Prompt: Copy the listing exactly; drop the pictures.

Provided records:
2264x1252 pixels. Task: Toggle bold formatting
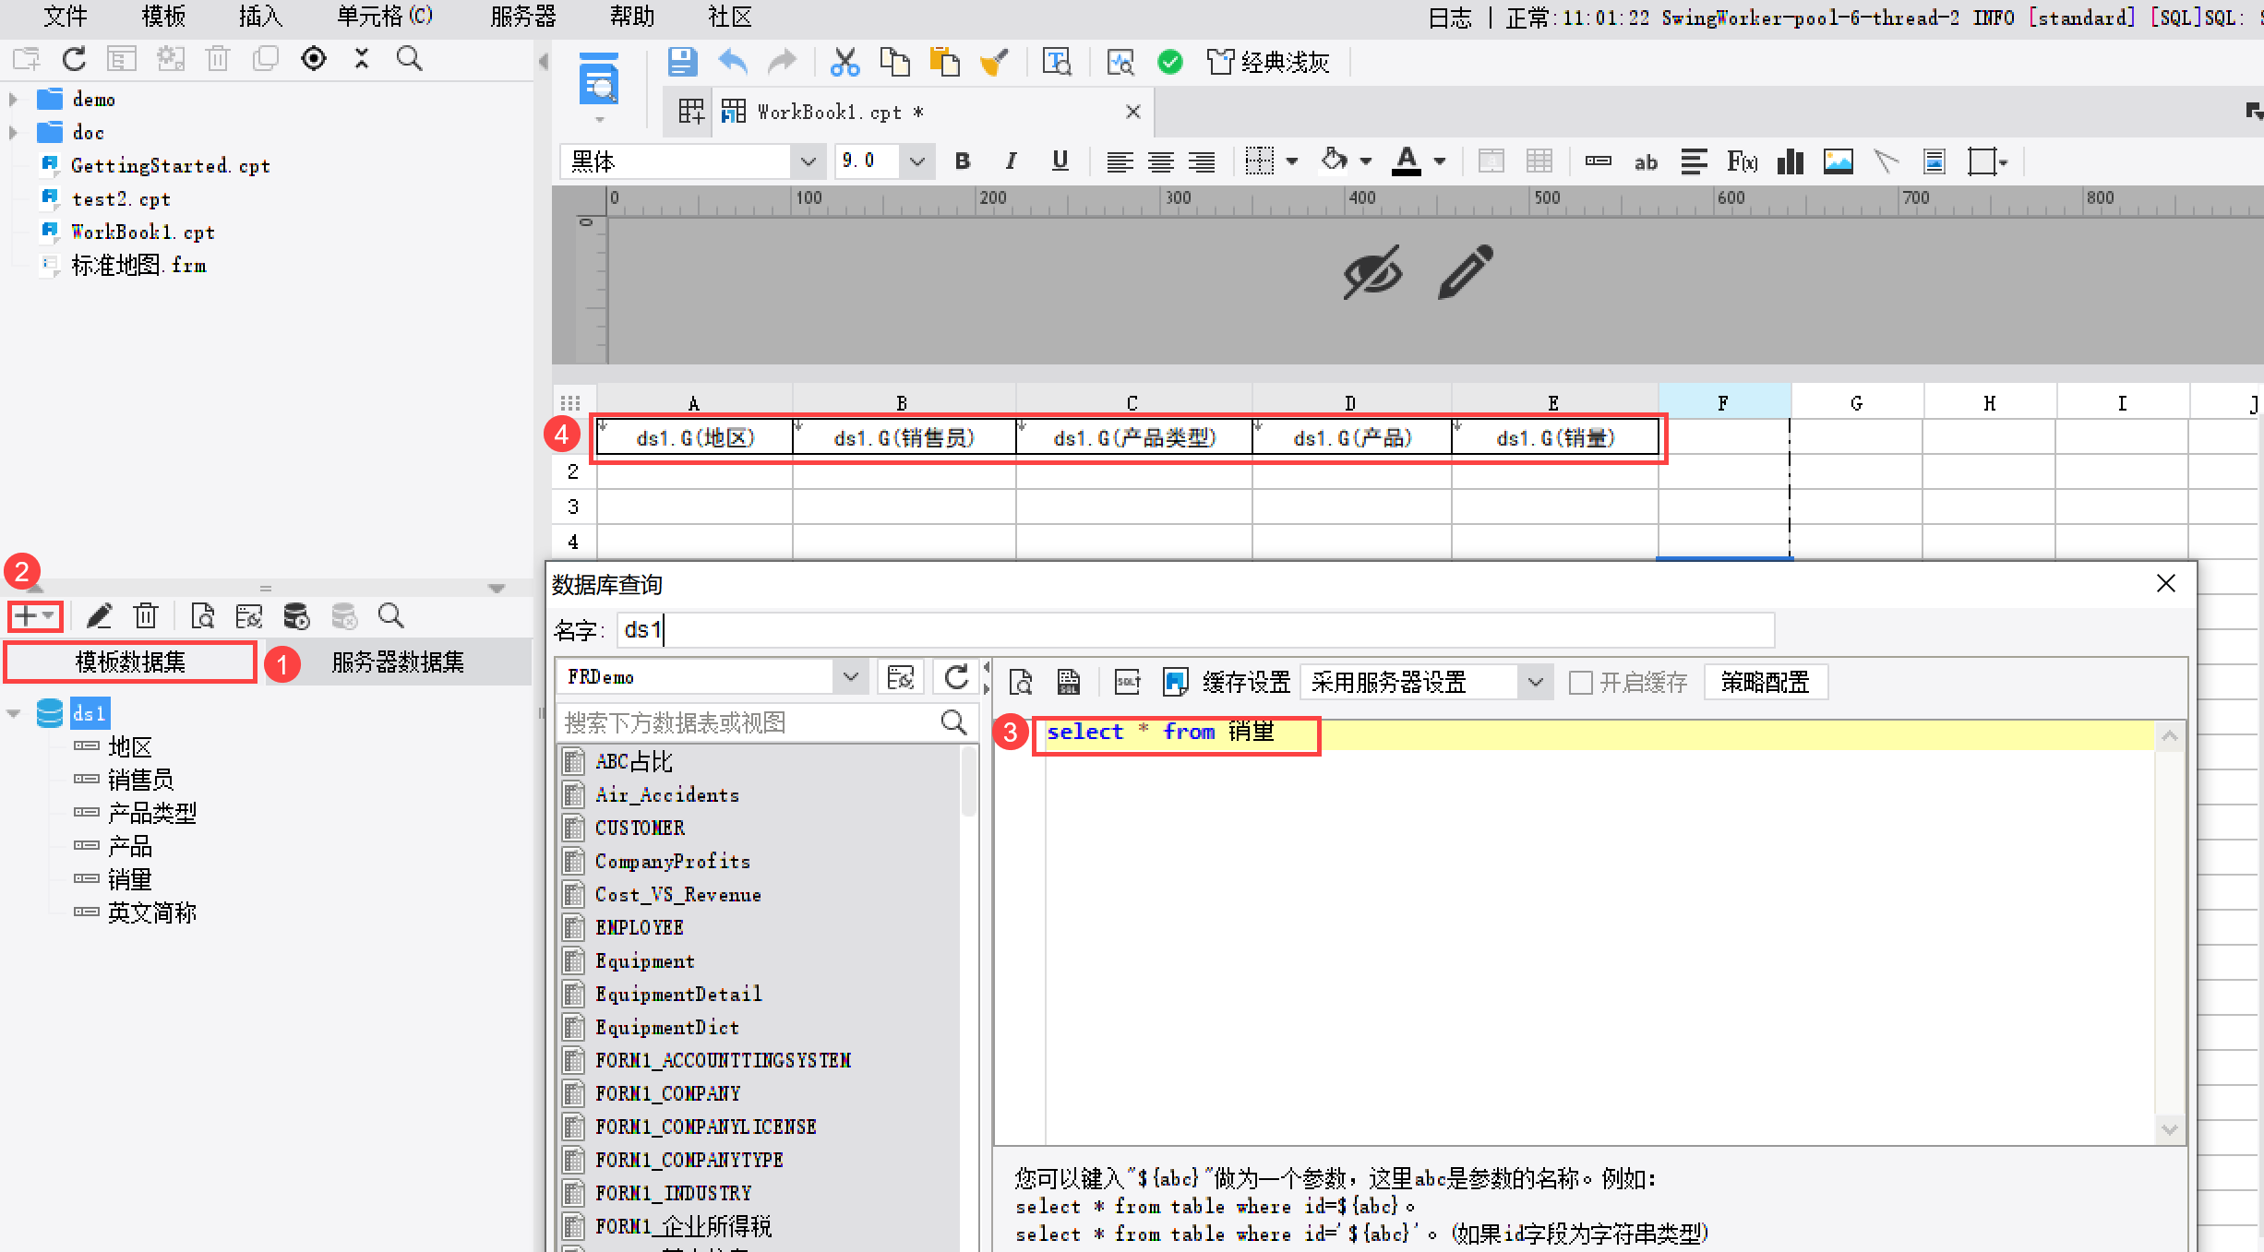tap(963, 161)
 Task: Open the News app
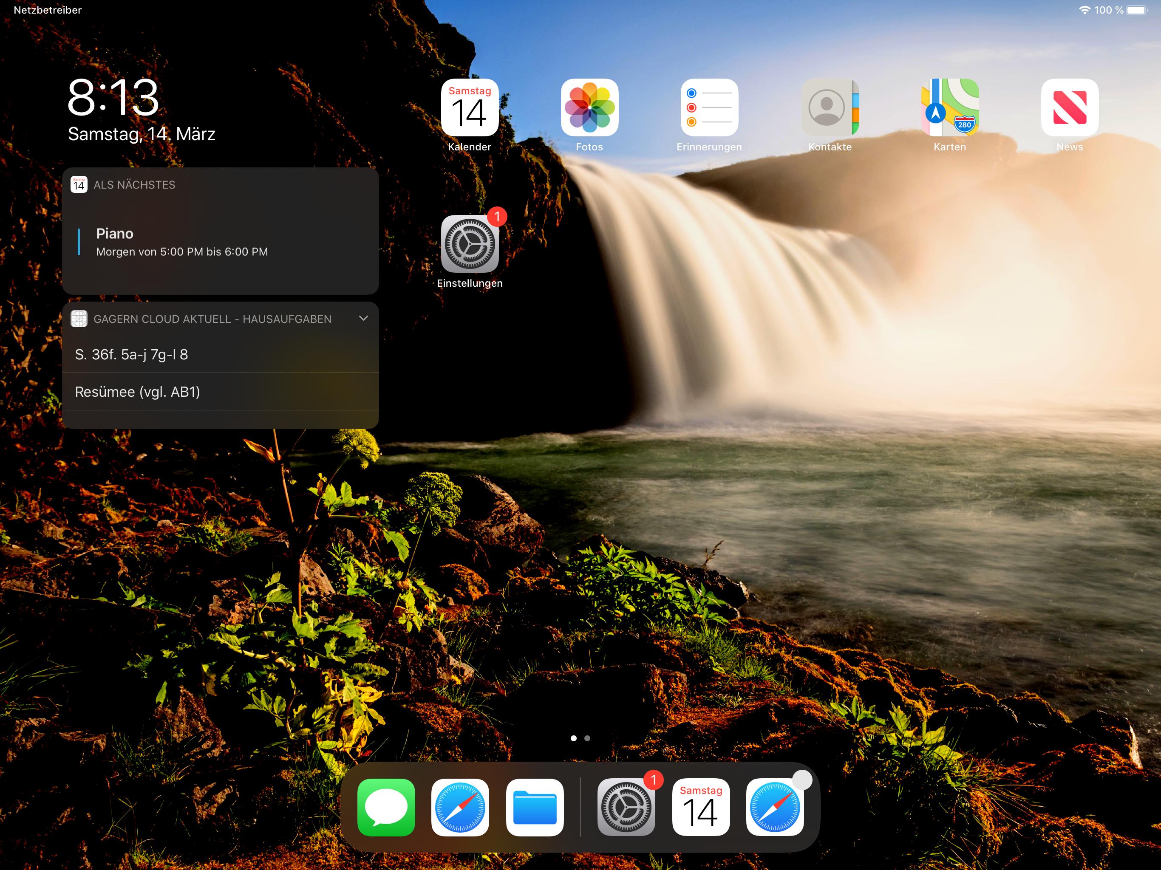tap(1069, 108)
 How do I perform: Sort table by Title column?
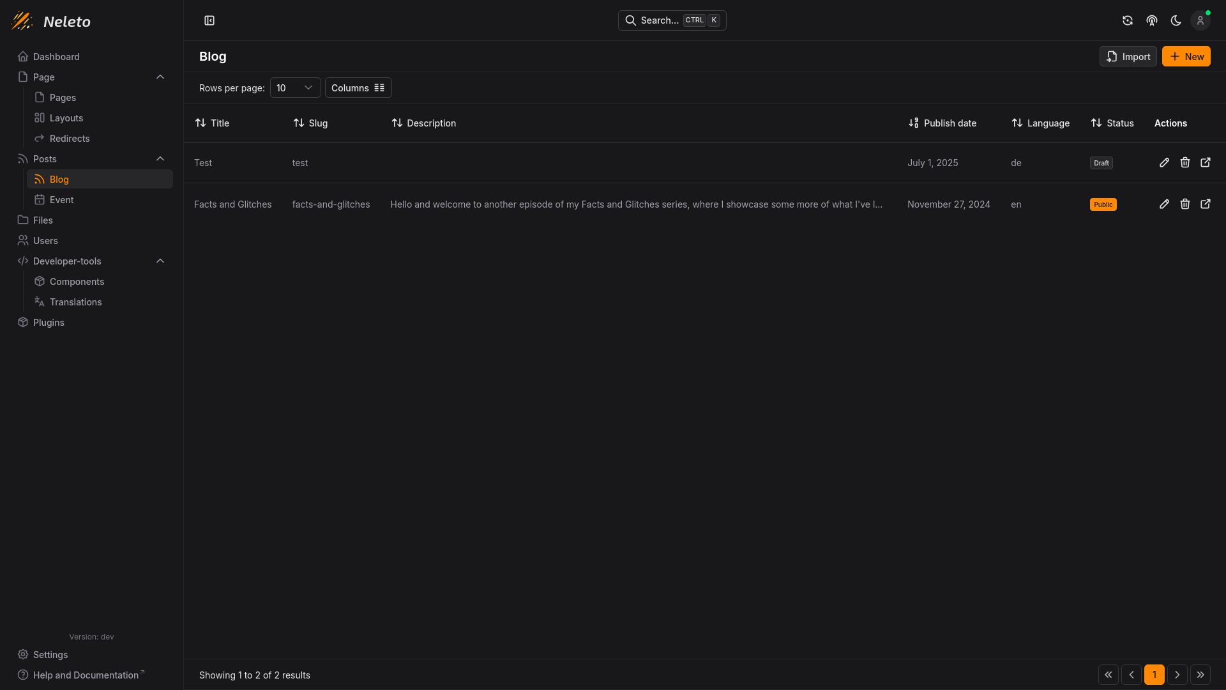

The completed task:
2264x1252 pixels. Task: Toggle bold formatting
tap(963, 161)
 Task: Open the News app
tap(1069, 108)
 How do I perform: Sort table by Title column?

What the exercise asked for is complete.